Asked if the nation was “moving backwards” regarding reproductive rights, Steinem noted that while progress has been made in terms of public opinion, the nation is moving backwards on access to abortion, because of the action in the state houses. When the question is phrased to ask a respondent whether the government or the individual should decide whether to continue a pregnancy, Steinem said, a majority of Americans come down on the side of the individual.

“[A]s we can see, the anti-choice forces have not been too successful in Washington, so they have moved to state legislatures,” Steinem said. “Though they murdered abortion doctors and firebombed clinics, that has proven not to be as successful as what they’re doing now, which is getting state legislatures to make impossible-to-fulfill rules for local clinics. And the only way we can change this it to pay attention to our state legislatures.

“So, our response has to be organizing,” Steinem continued. “Most Americans don’t know who their state legislators are, and that’s why … an anti-choice right-wing minority is able to do this, state by state.”

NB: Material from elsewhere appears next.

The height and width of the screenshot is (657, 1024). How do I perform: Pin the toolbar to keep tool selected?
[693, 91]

Steinem sees the frenzy of state-level anti-choice legislation as a backlash to the demographic shifts taking place in the United States, ramping up the fears of a segment of the non-Hispanic white population that it will soon be in the minority. She explained, “I mean, they’re very clear. ‘White women are not having enough children,’ they say to me. It’s why the issues all go together: the anti-immigration, anti-birth control, anti-abortion, and so on. So we have to take back our state legislatures.”

Not Giving Up Her Torch

In her one-hour talk, Steinem addressed an array of issues yet unresolved, unrealized, or unappreciated: equal pay, the Equal Rights Amendment, the scourge of domestic violence, work-life balance, the underrepresentation of women as pundits and news sources, the untold wisdom of indigenous cultures on matters of fertility, and the control thereof. She spoke poignantly of accompanying her friend, Wilma Mankiller, the late chief of the Cherokee nation, to the White House to receive her own Presidential Medal of Freedom from President Bill Clinton in 1998. (When Steinem married David Bale in 2000, at age 66, it was Mankiller who performed the ceremony. Bale died of cancer three years later.)

Asked by National Press Club President Angela Greiling Keane if she’d ever “wanted to hang it up,” Steinem replied, “Well, where would I hang it?”

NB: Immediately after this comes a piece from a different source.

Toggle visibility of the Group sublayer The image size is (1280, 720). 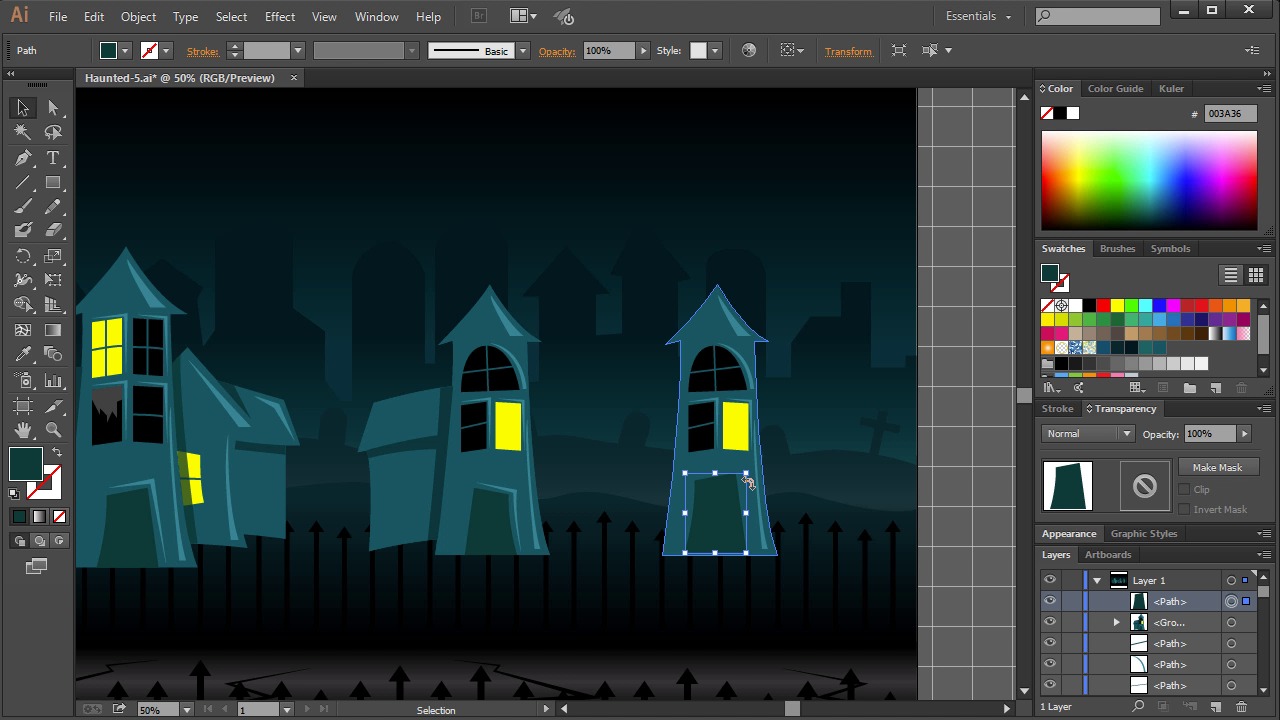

An audience member wanted to know what issue, over the course of her career, she wished she had “been more fired up about.”

“What I should have been more in an uproar about is monotheism and religion,” Steinem said. “I mean, religion is, too often, politics you’re not supposed to talk about. Spirituality is democratic and in each of us; it’s a different story. But institutionalized, monotheistic religion—if God looks like the ruling class, the ruling class is God, let’s face it.”

Inevitably, the feminist leader was asked to share her words of wisdom for young women. “My big, serious message is, don’t listen to me; listen to yourself. That’s the whole idea. The best thing I can do for young women, I think, is to listen to them, because you don’t know you have something to say until somebody listens to you.”

I can attest from personal experience that Steinem means what she says. When I was at Ms., she listened as intently to a young staffer who piped up in an editorial meeting as she did to anyone else. But she’s not in the business of anointing, even, as she said, “I’m trying to absorb the fact that I’ll be 80 next year.”

“You know, people often ask me, at this age, who am I passing the torch to? And I always say, first of all, that I’m not giving up my torch, thank you very much,” she said to appreciative laughter from the audience. “But also, I’m using my torch to light other people’s torches. Because the idea that there’s one torch-passer is part of the bonkers hierarchical idea—and if we each have a torch, there’s a lot more light.”